Taiwan Outshines South Korea in Asia’s 2024 Stock Market Performance


On the afternoon of December 20, as the KOSPI index fell below the 2,400 level during intraday trading, the closing price of the KOSPI is displayed on the status board in the dealing room of Hana Bank in Jung-gu, Seoul. (Yonhap)

On the afternoon of December 20, as the KOSPI index fell below the 2,400 level during intraday trading, the closing price of the KOSPI is displayed on the status board in the dealing room of Hana Bank in Jung-gu, Seoul. (Yonhap)

SEOUL, Dec. 25 (Korea Bizwire) — Taiwan’s stock market has emerged as the top performer among Asia-Pacific’s major indices in 2024, while South Korea’s benchmark Kospi index lags near the bottom, weighed down by domestic and global challenges.

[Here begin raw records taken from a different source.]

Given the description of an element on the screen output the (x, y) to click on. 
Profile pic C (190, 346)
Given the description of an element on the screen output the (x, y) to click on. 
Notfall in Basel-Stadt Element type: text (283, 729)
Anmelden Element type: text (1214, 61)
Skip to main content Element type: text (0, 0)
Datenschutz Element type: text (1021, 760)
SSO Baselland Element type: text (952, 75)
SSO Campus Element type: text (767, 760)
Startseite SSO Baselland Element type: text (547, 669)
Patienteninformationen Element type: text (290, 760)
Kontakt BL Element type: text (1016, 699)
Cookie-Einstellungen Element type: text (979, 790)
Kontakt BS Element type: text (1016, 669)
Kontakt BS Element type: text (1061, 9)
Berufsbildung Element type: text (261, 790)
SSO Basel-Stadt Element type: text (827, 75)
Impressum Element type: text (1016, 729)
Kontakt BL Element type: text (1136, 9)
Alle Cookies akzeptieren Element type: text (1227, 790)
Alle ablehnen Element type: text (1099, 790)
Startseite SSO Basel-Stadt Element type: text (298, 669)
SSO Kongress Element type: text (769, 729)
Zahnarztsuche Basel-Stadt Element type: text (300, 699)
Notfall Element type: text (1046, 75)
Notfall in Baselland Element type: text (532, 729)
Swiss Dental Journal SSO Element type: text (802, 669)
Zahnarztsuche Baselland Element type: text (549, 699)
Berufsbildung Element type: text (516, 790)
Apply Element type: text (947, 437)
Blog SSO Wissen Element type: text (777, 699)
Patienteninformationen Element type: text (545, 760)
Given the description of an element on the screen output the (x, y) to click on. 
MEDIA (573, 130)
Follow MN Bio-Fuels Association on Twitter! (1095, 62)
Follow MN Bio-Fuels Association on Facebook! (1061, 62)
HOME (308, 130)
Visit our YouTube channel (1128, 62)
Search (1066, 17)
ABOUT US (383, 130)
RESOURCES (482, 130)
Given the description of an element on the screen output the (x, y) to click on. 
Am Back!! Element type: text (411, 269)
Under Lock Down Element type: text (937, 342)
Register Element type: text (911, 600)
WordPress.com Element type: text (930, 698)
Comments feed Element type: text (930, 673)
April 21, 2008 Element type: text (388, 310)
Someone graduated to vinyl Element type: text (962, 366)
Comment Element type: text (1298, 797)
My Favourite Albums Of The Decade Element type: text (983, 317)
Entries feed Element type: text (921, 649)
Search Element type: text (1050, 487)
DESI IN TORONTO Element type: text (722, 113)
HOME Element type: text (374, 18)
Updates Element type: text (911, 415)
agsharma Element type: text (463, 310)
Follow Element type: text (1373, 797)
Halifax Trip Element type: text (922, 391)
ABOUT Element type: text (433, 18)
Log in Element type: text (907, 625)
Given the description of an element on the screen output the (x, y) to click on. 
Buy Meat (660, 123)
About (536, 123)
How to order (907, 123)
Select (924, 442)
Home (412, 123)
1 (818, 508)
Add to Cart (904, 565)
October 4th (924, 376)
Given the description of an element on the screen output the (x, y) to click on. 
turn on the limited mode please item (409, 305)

According to CNBC, Taiwan’s Taiex index surged 28.85% this year through December 23, leading gains among 11 key regional indices. In contrast, the Kospi fell by 8.03%, ranking among the weakest performers alongside Malaysia’s Jakarta Composite Index, which slipped 2.42%.

Bloomberg data placed the Kospi at 76th out of 87 Asia-Pacific indices, with the tech-heavy Kosdaq performing even worse, ranking last with a 21.62% decline.

The stark contrast between Taiwan and South Korea stems from differing drivers in the tech sector. Taiwan Semiconductor Manufacturing Company (TSMC), which accounts for 38% of Taiwan’s stock market capitalization, saw its shares soar 82.1% this year, buoyed by the global artificial intelligence (AI) boom.

In contrast, Samsung Electronics, South Korea’s largest company, struggled in the competitive high-bandwidth memory (HBM) market, leading to a 31.8% decline in its stock price.

Domestic political uncertainty and external economic pressures further complicated South Korea’s outlook. CNBC highlighted that President-elect Donald Trump’s proposed tariffs, combined with South Korea’s internal political instability, added to market uncertainties.

Paul Kim of Eastspring Investments noted potential headwinds for South Korea’s export-reliant economy, particularly in key sectors like IT hardware and automobiles.

Nomura forecasted divergent monetary policy trends in Asia for 2025, predicting that export-heavy nations like South Korea and China would adopt more accommodative policies to address external challenges.

However, the firm warned that South Korea’s growth might still face headwinds, particularly from weaker exports due to U.S. tariffs and slowing demand in the semiconductor cycle.

Despite these concerns, DBS Bank expressed optimism about the global semiconductor market, suggesting the current expansion cycle could extend into late 2025, offering some relief to South Korea’s struggling tech sector.

As Asia braces for potential volatility from U.S. trade policies, China’s overcapacity issues, and semiconductor market fluctuations, Taiwan’s strong performance underscores the growing divide between the region’s winners and losers in an increasingly AI-driven global economy.